-- Do this --
Write the rows below as one numbered list. Skip blank lines and leave out the pictures.

-- Extracted material --
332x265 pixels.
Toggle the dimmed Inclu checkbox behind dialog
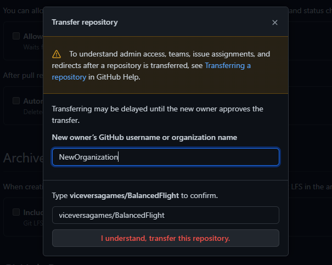point(16,212)
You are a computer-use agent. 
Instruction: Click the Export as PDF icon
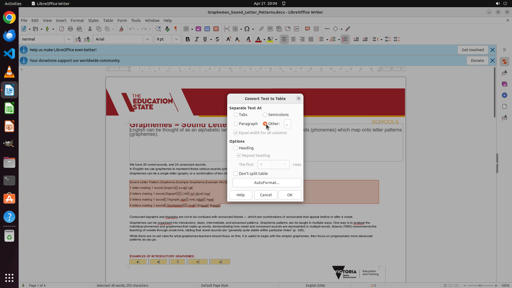(62, 29)
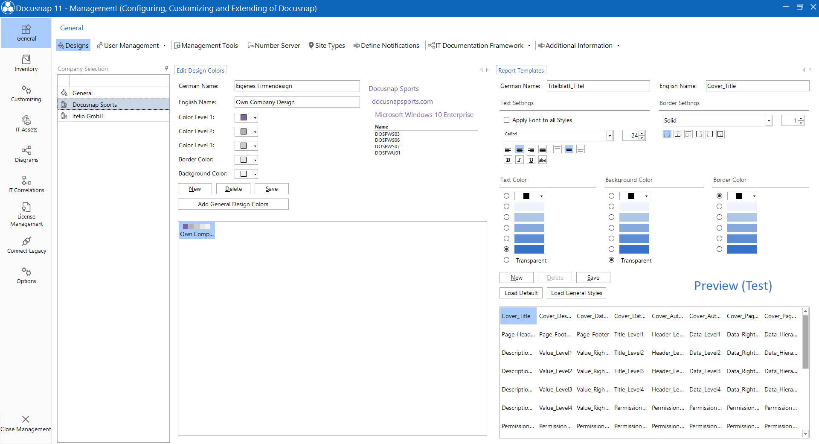The width and height of the screenshot is (819, 444).
Task: Click Add General Design Colors
Action: point(233,204)
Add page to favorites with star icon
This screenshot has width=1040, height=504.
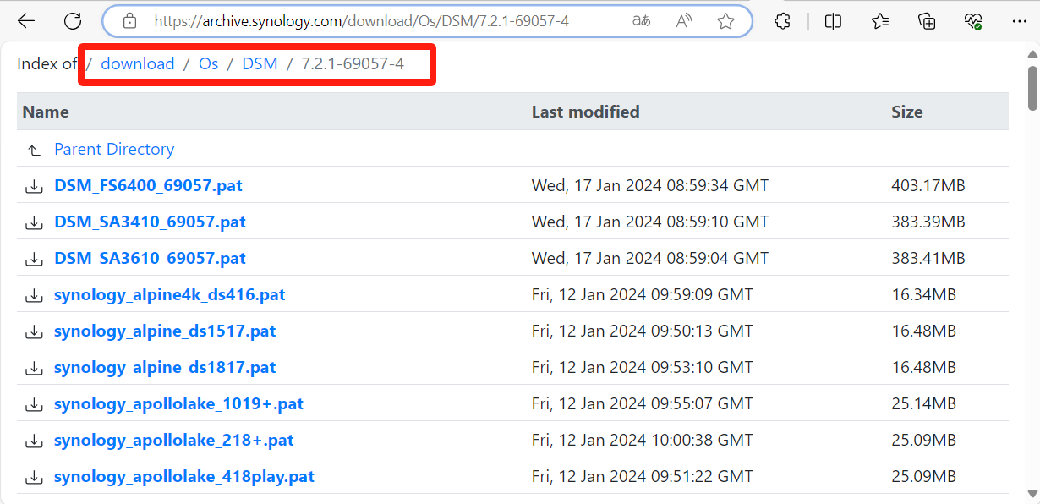(725, 21)
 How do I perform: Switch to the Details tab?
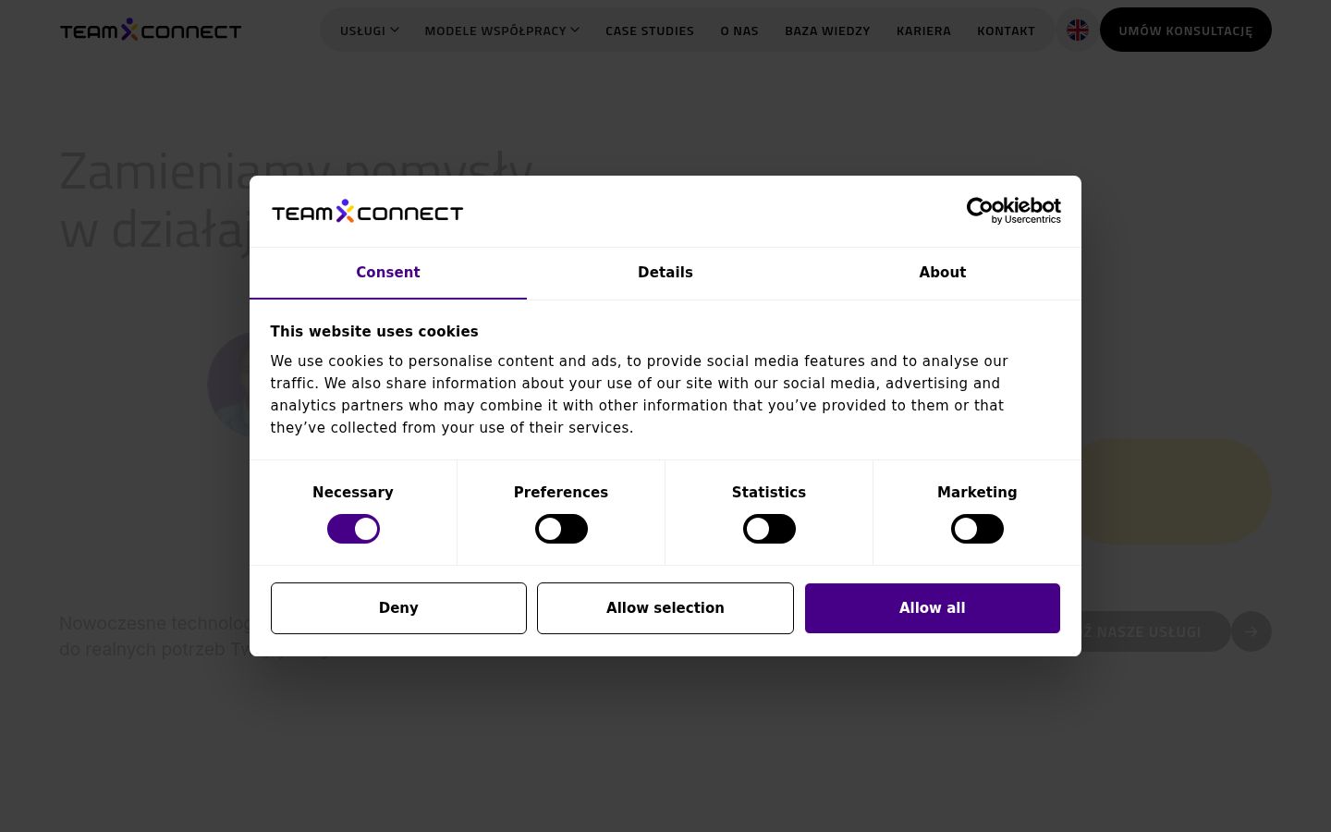(x=666, y=273)
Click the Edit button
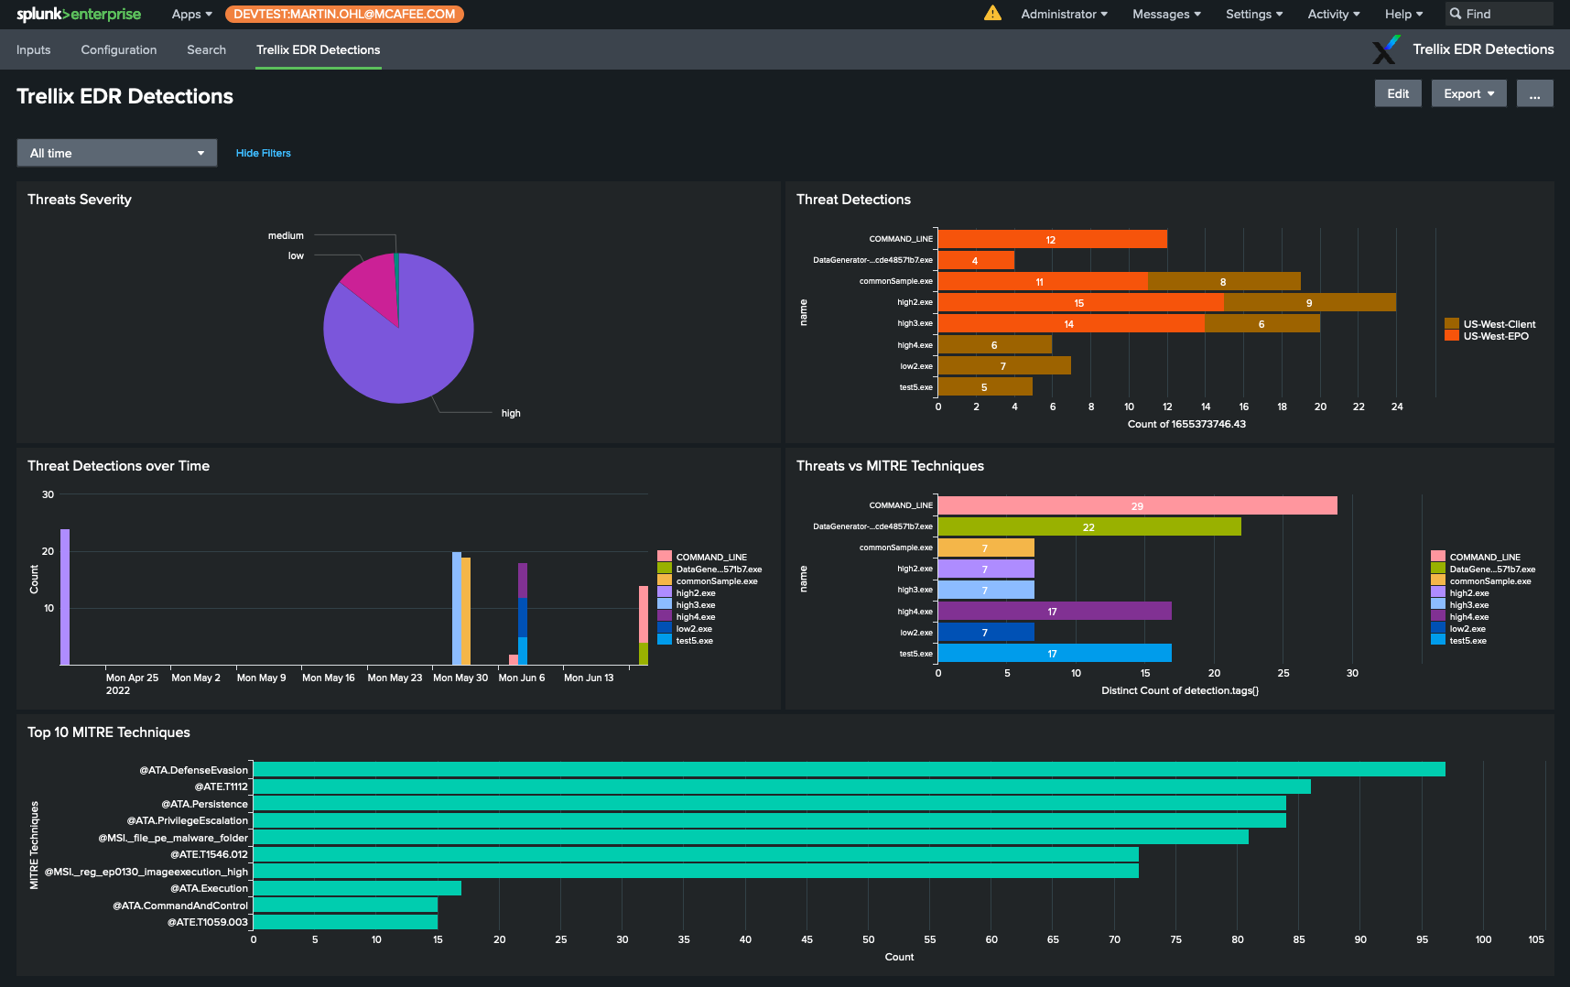The width and height of the screenshot is (1570, 987). [x=1397, y=92]
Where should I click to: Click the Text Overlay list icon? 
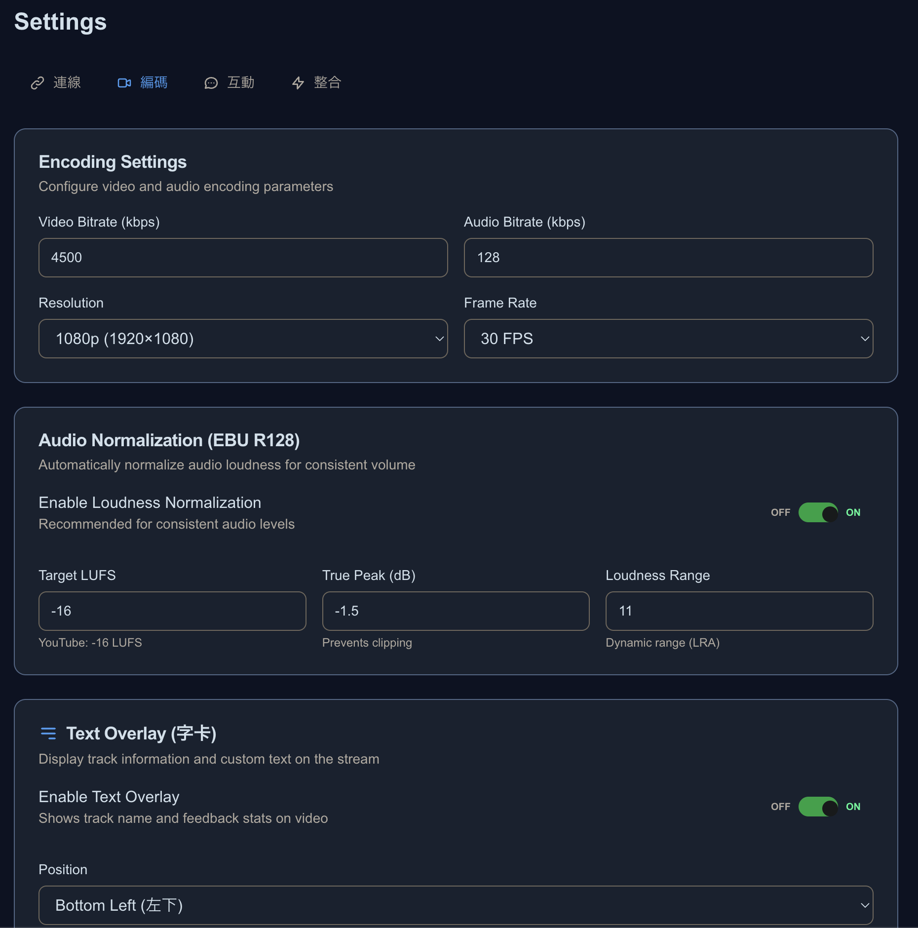(48, 734)
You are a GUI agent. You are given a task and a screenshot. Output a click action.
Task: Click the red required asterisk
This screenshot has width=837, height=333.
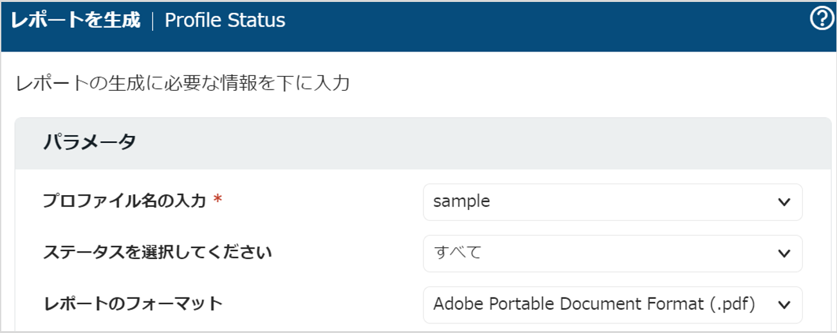[217, 201]
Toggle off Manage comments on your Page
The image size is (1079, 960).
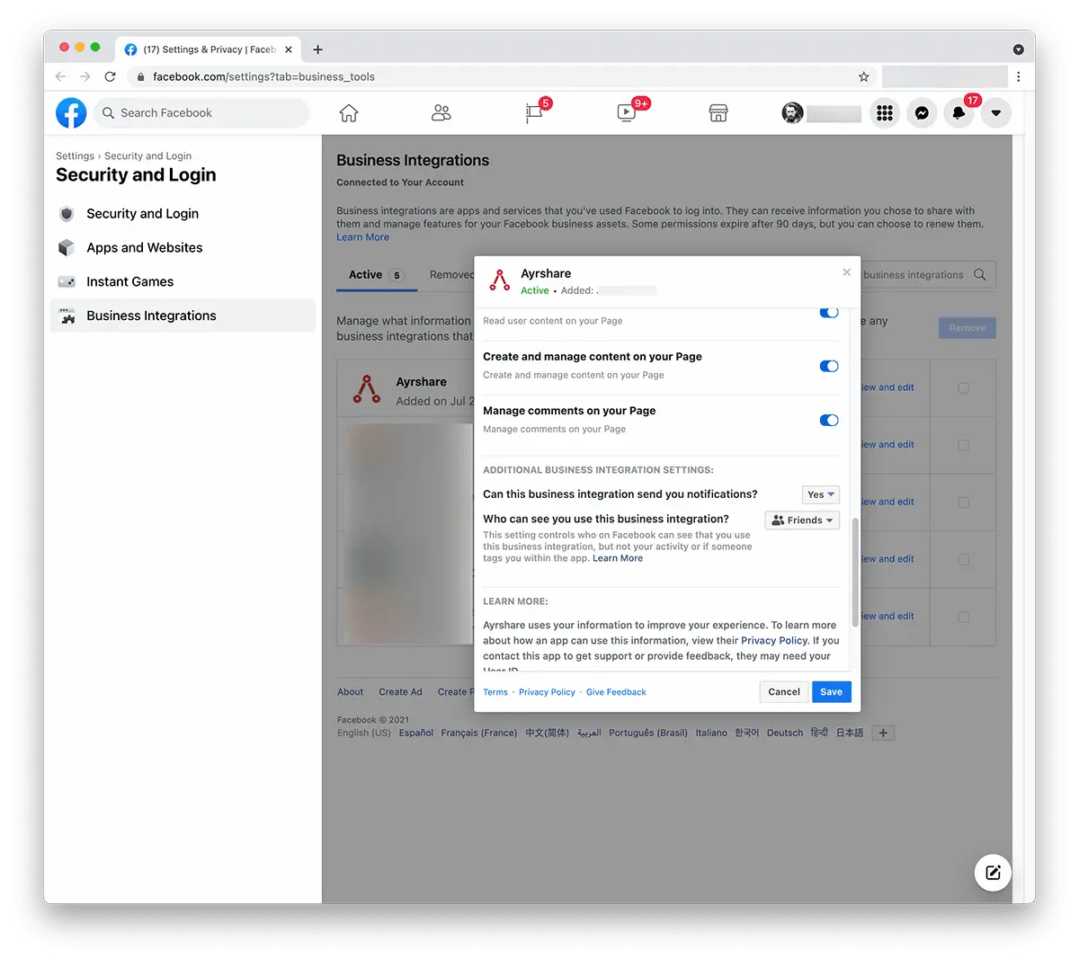coord(829,420)
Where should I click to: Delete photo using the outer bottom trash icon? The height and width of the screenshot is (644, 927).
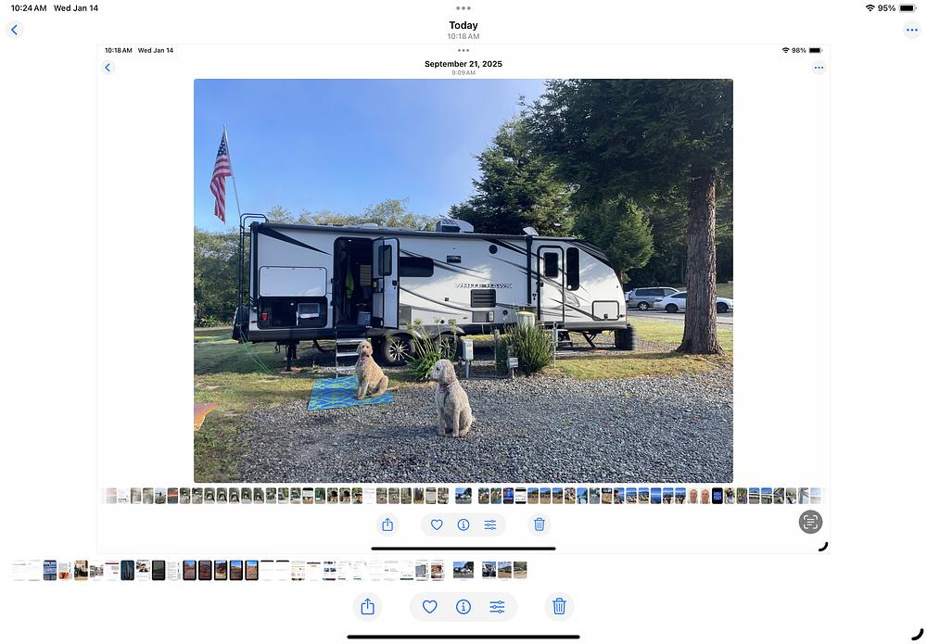pos(559,607)
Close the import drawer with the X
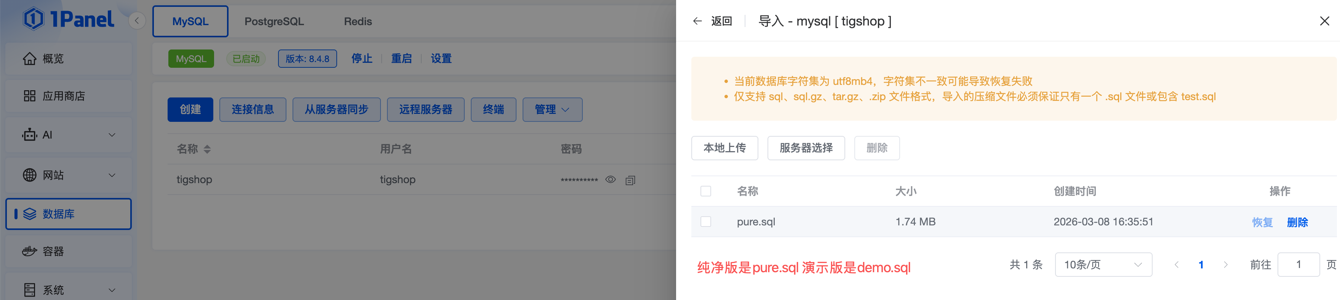Image resolution: width=1340 pixels, height=300 pixels. 1324,21
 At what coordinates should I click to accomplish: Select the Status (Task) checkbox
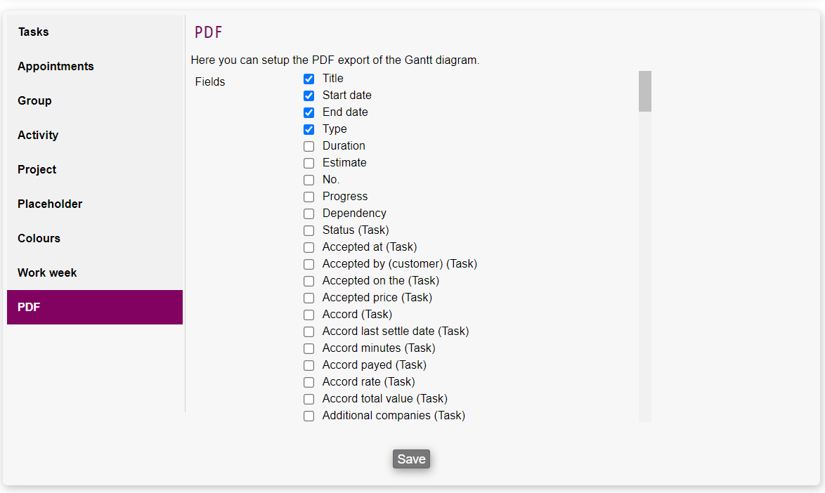point(308,231)
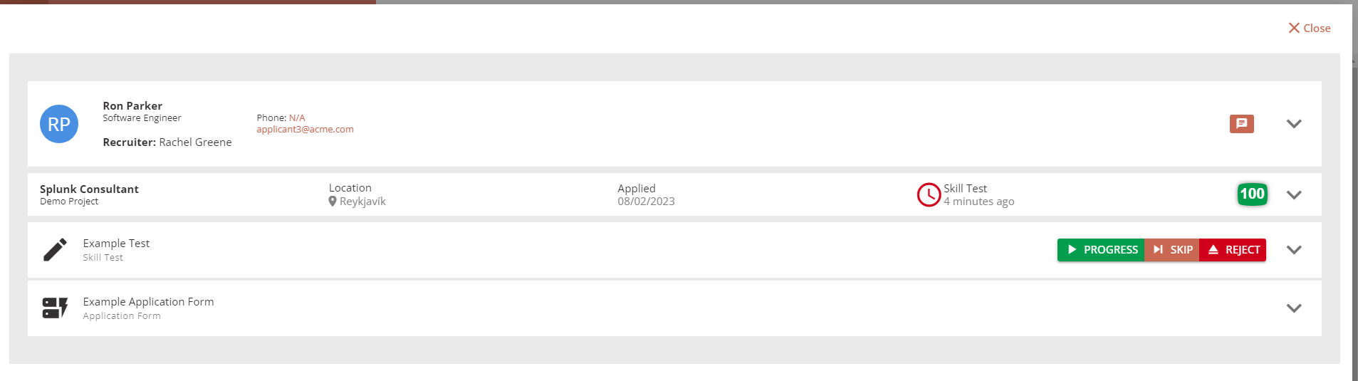1358x381 pixels.
Task: Click the green 100 score badge
Action: click(x=1252, y=194)
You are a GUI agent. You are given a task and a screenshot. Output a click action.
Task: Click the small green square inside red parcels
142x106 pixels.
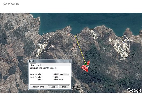(x=88, y=66)
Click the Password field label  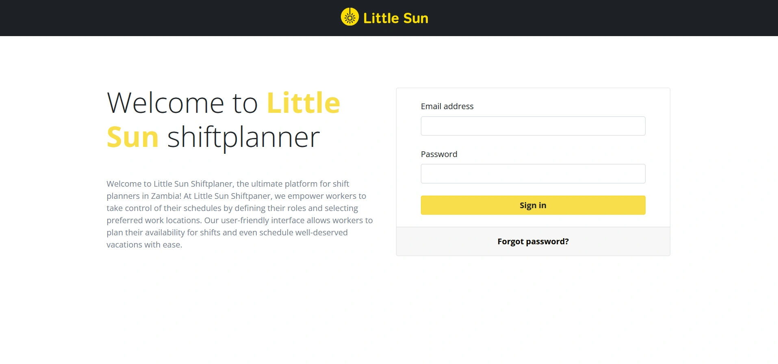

-- Complete output --
1. 332x265 pixels.
2. Toggle the dimmed Inclu checkbox behind dialog
3. point(16,212)
4. You are a computer-use agent. 
5. Instruction: Click the Export as PDF icon
6. (62, 29)
7. The width and height of the screenshot is (819, 444).
8. Task: Click Add General Design Colors
9. Action: point(233,204)
10. Add page to favorites with star icon
11. This screenshot has width=1040, height=504.
12. (725, 21)
13.  How do I perform: Switch to the Details tab?
14. (x=666, y=273)
15. Click the Edit button
16. The width and height of the screenshot is (1570, 987). [x=1397, y=92]
17. Where should I click to: Click the Text Overlay list icon? 
18. (48, 734)
19. You are a GUI agent. You are given a task and a screenshot. Output a click action.
20. Task: Click the red required asterisk
21. This screenshot has width=837, height=333.
22. [217, 201]
23. Toggle off Manage comments on your Page
24. The image size is (1079, 960).
25. coord(829,420)
26. Where should I click to: Delete photo using the outer bottom trash icon? The height and width of the screenshot is (644, 927).
27. pos(559,607)
28. Close the import drawer with the X
29. Image resolution: width=1340 pixels, height=300 pixels. 1324,21
30.  At what coordinates should I click to accomplish: Select the Status (Task) checkbox
31. point(308,231)
32. 1358x381 pixels.
33. Task: Click the green 100 score badge
34. Action: click(x=1252, y=194)
35. You are a GUI agent. You are given a task and a screenshot. Output a click action.
36. Task: Click the small green square inside red parcels
37. 142x106 pixels.
38. (x=88, y=66)
39. Click the Password field label  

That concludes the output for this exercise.